Pat Hardy of Fort Worth has served on the Texas State Board of Education since 2002.  She has been re-elected five times.  A Republican, she has more than 30 years’ experience in education.

She has received a bushel basket full of honors and awards along the way.

Hardy was one of four Republicans on the state board who joined with four Democrats on June 14 in voting to reject the application of Soner Tarim to open new charter schools in Austin.

(Tarim owns Unity School Services which has management contracts with Woodland Prep in Washington County and LEAD Academy in Montgomery.)

While she does not oppose all charter schools, she has great reservations about Tarim’s record with charters and his motivation for being involved in education.

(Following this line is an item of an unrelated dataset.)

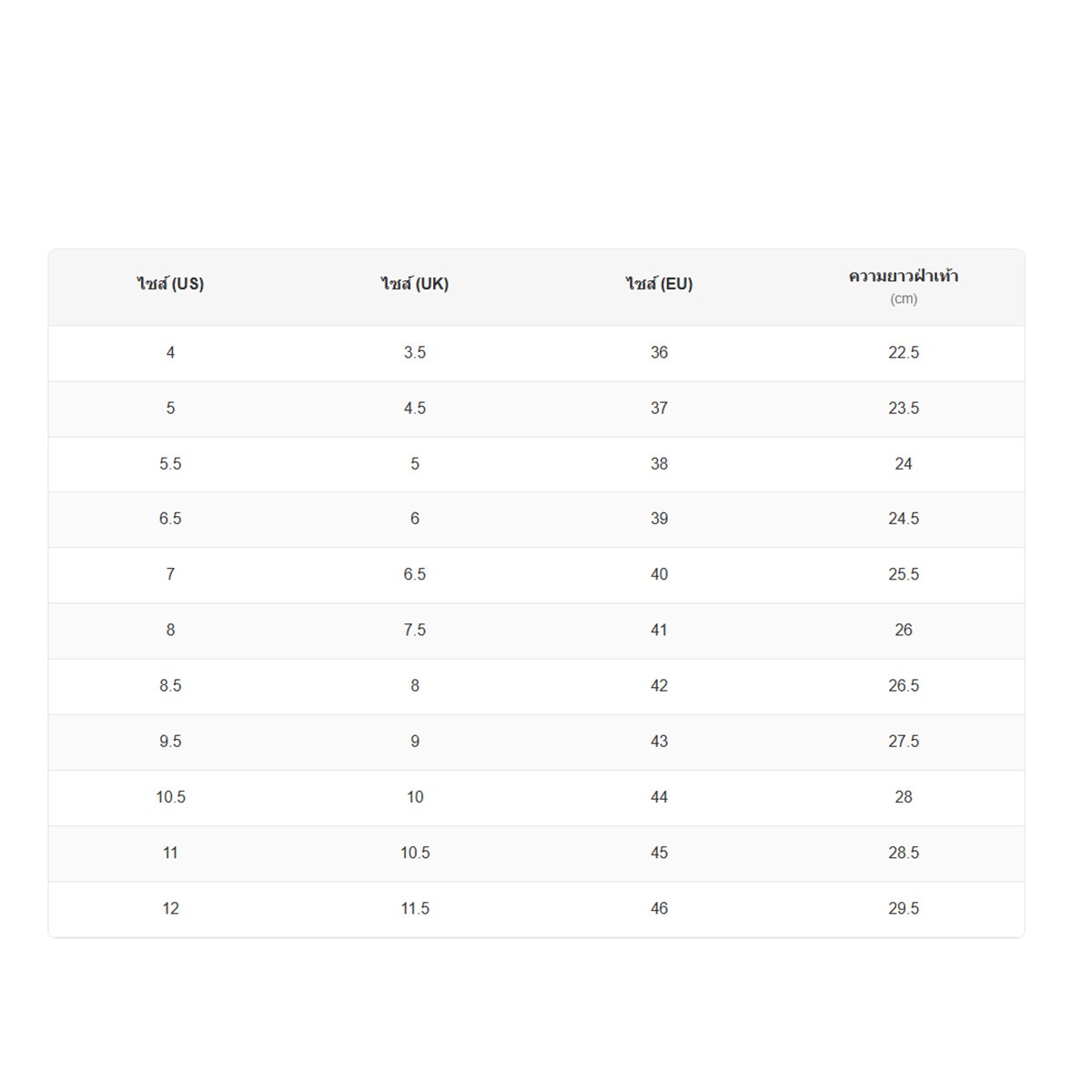The height and width of the screenshot is (1092, 1092).
Task: Select the 29.5 cm foot length cell
Action: (x=904, y=909)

This was apparent on June 14 when she asked Tarim if his schools used Common Core standards, which, by Texas law, is illegal there.

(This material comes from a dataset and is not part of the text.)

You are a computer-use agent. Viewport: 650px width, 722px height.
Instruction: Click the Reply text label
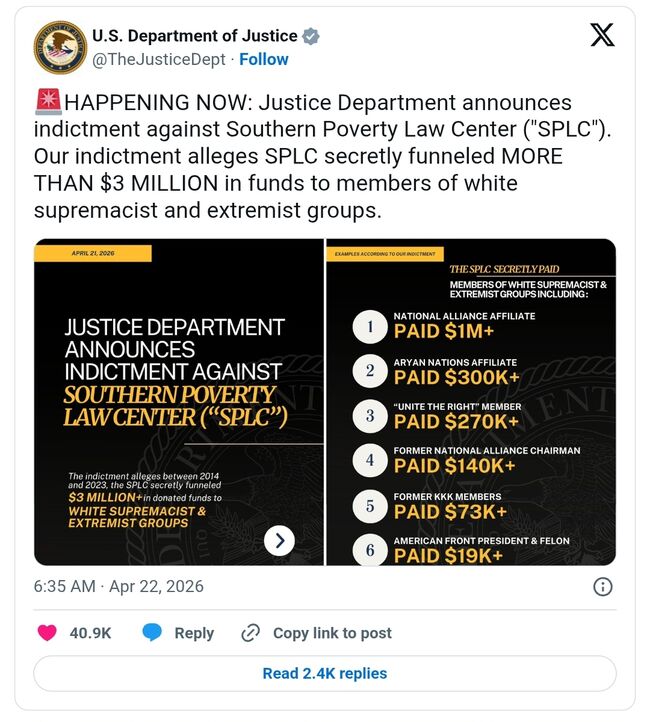(x=194, y=633)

Tarim assured her that they did not and even said that Common Core was a “dirty word” and that his standards were “all Texas.”  Then Hardy pointed out that Harmony charters, where Tarim was CEO for years, received a $30 million “Race to The Top” grant from the U.S. Department of Education and that in order to get this money, the recipient had to use Common Core.

Suddenly, Tarim looked like the cat that was caught swallowing the canary.

When I explained to Hardy that Tarim is involved with Woodland Prep and LEAD Academy, she was dumbfounded and wondered how well folks in Alabama have done their homework.

Lots of people in Alabama wonder the same thing.

Supposedly the staff of the state charter commission made one phone call to Texas to vet Tarim.  It’s for sure they did not call Pat Hardy.

Anyone who listened on June 7 when Tarim appeared before the charter commission would have to join Hardy in being skeptical of him. Time after time, both he and Woodland Prep supporters, gave out false information and were never challenged.

In fact, at the state school board work session on June 13, an assistant state superintendent who attended the charter commission meeting, talked about what a good job the commission did in questioning Woodland Prep.

He even stressed that a commission member “read the riot act” to Woodland Prep that they could not miss deadlines.  This is amazing in light of the deadlines they have already missed—and not been held accountable.

It would all be laughable—if it wasn’t involving children.